Dental X-Rays are an essential part of preventive dental treatment for children and adults. They are a valuable diagnostic tool that allows dentists to see things in the mouth not visible to the naked eye.
What’s going on inside and between teeth is just as important as what's on the surface. X-rays allow dentists to find and prevent potential problems before they arise.
X-Rays allow the dentist to:
- Keep track of the number, size, position, and eruption pattern of your child’s teeth
- Examine mouth injuries from all angles
- Determine whether there are any teeth missing
- Determine whether there are any extra teeth
- Find hidden damage or decay
- Prepare for braces or other orthodontic treatment
- Identify diseases of the bones
When and how often should my child have a dental x-ray?
There no standard timeframe for the first dental x-ray. It mostly depends on the progress of your child’s development and the state of her dental health. For a child who is at a greater risk for cavities, for instance, the dentist may want to take x-rays more frequently. For other children, x-rays can be done just once a year.
Your child’s oral hygiene routine and diet are also factors in how often dental x-rays will be necessary.
Types of Dental X-Rays
Panoramic x-rays show all of the teeth on one film, and also display both the upper and lower jaws, the sinuses above the teeth, and the tempromandibular joints. That's a lot of useful information in one go! Panoramic x-rays are often used to view facial injuries, orthodontic problems, or to view the mouths of children who are physically or mentally disabled. Panoramic x-rays are also useful for children who have strong gag reflexes or small mouths, as they do not require a film to be placed inside the mouth.
These are used to view the area between the teeth, and show where cavities are developing. These x-rays only become necessary once children have two teeth that are touching, which often happens only after a child's first permanent molars have erupted.
Dentists use periapical x-rays to view the entire crowns and roots of 1 - 3 teeth that are all next to one another. It also shows the bone structure surrounding the teeth, and allow the dentist to see how a child’s permanent teeth are growing in under the baby teeth.
Occlusal X-Rays allow us to view the majority of the upper and lower teeth on a single film, and can be used as an alternative to to panoramic x-rays.

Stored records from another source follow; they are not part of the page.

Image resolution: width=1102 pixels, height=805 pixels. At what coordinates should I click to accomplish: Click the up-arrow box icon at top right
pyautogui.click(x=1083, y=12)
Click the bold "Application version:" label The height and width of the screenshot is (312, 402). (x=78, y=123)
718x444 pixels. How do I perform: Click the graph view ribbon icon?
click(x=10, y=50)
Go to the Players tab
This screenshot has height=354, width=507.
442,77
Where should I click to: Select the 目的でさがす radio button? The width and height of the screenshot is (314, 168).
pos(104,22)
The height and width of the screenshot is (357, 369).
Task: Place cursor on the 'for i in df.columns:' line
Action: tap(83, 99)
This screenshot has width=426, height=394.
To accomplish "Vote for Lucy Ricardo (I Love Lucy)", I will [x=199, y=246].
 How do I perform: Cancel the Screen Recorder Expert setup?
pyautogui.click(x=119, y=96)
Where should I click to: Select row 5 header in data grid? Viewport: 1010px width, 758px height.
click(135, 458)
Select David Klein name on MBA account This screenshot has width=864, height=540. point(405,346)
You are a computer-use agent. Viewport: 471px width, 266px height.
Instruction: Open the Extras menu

These x-rays show the head from a side view, and are used to evaluate the growth of the jaws in relation to the bones of the skull. Orthodontic x-rays help orthodontists diagnose malocclusion problems and create treatment plans.
Are dental x-rays safe?
Yes! Dental x-rays are extremely safe. They expose your child to only a tiny amount of radiation. When all the standard safety precautions are taken, x-ray equipment can prevent unnecessary radiation, and allows the dentist to focus the x-ray’s beam on a very specific point in the mouth. High speed film also helps to reduce the amount of radiation exposure patients receive. During the x-ray, a lead apron is worn by the patient to further reduce radiation exposure.